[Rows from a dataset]

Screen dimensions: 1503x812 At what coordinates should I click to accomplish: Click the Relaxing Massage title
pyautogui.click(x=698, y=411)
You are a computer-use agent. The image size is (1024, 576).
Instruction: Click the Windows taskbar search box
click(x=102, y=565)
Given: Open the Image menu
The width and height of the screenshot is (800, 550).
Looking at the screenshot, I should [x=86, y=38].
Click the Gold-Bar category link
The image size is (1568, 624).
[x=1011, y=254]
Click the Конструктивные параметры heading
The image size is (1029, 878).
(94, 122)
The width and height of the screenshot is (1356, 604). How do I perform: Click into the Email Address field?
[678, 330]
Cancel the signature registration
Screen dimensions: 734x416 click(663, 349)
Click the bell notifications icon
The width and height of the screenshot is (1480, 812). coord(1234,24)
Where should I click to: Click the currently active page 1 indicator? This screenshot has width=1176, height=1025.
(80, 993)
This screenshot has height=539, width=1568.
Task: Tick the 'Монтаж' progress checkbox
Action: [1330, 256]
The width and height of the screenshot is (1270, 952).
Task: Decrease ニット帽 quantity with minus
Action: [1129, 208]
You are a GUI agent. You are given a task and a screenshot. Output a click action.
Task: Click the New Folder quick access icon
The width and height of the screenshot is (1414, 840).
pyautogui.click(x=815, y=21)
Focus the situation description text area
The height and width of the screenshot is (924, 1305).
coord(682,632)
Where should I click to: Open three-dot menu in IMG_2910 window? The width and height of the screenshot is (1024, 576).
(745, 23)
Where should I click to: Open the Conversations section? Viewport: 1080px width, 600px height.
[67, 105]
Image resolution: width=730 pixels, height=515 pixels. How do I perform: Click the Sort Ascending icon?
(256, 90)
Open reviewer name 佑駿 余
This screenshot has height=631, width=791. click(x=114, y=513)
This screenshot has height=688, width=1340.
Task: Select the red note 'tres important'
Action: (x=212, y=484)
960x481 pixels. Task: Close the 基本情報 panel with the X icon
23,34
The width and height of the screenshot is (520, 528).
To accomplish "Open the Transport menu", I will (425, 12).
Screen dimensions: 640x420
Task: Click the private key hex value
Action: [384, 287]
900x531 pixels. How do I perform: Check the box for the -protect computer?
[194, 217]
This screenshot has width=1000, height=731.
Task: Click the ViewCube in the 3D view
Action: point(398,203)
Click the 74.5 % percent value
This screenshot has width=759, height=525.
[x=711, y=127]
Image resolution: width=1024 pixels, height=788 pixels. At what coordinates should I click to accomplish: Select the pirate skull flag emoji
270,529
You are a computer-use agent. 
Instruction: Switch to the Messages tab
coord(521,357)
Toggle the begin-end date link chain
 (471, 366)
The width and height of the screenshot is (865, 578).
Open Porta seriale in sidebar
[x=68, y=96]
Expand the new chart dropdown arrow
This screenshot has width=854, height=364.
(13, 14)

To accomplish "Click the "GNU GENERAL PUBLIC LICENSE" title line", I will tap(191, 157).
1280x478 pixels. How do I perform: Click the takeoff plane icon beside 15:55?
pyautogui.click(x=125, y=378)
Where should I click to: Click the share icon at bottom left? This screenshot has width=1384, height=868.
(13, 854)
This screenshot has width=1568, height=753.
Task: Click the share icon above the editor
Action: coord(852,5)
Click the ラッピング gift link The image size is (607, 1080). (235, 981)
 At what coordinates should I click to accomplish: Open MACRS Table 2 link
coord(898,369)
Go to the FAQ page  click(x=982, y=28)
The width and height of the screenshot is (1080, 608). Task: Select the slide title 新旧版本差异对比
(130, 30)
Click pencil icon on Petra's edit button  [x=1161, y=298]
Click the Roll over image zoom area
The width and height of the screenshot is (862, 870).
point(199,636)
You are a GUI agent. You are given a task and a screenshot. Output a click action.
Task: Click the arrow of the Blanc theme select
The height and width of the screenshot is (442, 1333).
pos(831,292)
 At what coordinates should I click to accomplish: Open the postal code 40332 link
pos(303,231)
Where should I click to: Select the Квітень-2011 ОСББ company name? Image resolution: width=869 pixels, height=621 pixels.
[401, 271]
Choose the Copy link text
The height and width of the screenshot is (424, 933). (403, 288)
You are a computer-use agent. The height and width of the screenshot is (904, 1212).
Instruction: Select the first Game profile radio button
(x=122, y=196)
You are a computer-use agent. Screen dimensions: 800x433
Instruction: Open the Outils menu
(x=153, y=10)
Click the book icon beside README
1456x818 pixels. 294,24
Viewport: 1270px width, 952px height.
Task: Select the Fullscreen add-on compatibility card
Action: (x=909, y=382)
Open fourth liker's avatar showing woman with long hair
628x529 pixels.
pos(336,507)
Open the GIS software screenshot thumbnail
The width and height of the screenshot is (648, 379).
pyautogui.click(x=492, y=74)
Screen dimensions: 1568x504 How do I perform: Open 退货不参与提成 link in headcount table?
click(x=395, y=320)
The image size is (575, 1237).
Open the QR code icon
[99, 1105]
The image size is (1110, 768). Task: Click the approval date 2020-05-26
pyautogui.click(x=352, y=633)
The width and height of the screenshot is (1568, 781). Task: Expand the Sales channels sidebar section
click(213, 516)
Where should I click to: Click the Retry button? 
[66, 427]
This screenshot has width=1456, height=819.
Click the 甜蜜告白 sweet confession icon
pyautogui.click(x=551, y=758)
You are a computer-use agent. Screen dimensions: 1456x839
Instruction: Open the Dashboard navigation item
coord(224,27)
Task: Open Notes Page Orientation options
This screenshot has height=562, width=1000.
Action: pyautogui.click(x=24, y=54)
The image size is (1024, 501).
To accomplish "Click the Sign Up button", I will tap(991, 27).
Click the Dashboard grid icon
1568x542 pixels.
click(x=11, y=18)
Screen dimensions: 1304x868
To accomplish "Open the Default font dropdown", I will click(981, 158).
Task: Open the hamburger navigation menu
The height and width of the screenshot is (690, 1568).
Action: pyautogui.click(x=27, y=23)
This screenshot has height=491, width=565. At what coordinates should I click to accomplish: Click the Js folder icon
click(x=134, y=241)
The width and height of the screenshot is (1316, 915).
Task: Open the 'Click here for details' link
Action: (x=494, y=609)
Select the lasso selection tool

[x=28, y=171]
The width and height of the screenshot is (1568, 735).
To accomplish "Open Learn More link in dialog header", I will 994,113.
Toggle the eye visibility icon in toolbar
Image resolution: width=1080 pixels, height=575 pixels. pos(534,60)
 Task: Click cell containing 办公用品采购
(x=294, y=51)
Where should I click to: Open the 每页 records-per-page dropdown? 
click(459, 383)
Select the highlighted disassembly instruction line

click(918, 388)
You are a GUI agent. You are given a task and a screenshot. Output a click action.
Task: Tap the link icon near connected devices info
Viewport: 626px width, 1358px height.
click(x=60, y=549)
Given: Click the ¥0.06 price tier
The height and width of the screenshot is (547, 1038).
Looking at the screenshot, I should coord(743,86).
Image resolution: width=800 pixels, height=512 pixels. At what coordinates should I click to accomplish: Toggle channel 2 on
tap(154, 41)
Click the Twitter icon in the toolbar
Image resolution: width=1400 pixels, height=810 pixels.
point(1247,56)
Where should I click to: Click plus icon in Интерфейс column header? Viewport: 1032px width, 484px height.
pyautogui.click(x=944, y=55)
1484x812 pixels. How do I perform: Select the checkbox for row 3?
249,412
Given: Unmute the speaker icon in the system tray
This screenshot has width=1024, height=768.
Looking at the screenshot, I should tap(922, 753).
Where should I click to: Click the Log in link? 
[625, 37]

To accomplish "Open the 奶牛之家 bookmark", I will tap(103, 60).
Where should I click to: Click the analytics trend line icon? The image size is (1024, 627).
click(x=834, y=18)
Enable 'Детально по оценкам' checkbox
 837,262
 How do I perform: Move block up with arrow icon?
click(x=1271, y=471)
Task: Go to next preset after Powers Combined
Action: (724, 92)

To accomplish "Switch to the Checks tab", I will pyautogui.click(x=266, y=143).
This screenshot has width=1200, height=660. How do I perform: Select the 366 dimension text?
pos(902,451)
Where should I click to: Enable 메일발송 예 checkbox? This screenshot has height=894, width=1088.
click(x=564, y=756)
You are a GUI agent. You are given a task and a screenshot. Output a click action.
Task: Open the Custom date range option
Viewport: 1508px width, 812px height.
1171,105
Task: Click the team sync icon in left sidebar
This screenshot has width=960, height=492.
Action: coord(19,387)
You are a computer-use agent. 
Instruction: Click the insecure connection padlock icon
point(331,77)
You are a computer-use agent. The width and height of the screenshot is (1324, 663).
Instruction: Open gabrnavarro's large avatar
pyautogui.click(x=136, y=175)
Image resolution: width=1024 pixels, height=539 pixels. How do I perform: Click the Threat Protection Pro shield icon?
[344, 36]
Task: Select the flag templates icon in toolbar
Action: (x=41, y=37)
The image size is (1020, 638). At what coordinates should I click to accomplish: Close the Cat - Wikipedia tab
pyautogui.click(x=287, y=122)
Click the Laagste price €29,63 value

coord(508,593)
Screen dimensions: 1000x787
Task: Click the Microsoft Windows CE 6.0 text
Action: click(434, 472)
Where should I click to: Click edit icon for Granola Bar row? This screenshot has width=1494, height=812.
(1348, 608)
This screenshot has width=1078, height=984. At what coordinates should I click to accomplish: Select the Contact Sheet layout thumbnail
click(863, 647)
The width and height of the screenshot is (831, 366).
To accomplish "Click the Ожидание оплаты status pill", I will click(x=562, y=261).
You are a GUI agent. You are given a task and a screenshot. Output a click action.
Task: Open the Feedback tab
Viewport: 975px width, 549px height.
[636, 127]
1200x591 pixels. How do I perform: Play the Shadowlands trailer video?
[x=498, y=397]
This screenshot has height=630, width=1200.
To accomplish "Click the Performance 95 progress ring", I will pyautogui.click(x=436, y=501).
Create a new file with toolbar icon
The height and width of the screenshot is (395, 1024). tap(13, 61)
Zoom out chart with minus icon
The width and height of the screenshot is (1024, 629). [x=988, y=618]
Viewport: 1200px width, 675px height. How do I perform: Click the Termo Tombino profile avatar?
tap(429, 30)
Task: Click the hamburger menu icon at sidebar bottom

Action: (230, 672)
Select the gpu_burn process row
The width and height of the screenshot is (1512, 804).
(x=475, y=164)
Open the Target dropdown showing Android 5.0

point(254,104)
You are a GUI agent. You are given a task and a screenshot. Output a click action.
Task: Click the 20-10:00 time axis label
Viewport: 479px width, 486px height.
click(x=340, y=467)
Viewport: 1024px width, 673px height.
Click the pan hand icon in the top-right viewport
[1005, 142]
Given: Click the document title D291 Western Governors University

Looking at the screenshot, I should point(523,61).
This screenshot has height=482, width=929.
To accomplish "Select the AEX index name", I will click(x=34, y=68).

→ Exercise requirements
Return, unchanged, the material from the line that contains "This screenshot has height=482, width=929." through the end of the material, inclusive.

→ Response below
This screenshot has height=482, width=929.
To accomplish "Select the AEX index name", I will click(x=34, y=68).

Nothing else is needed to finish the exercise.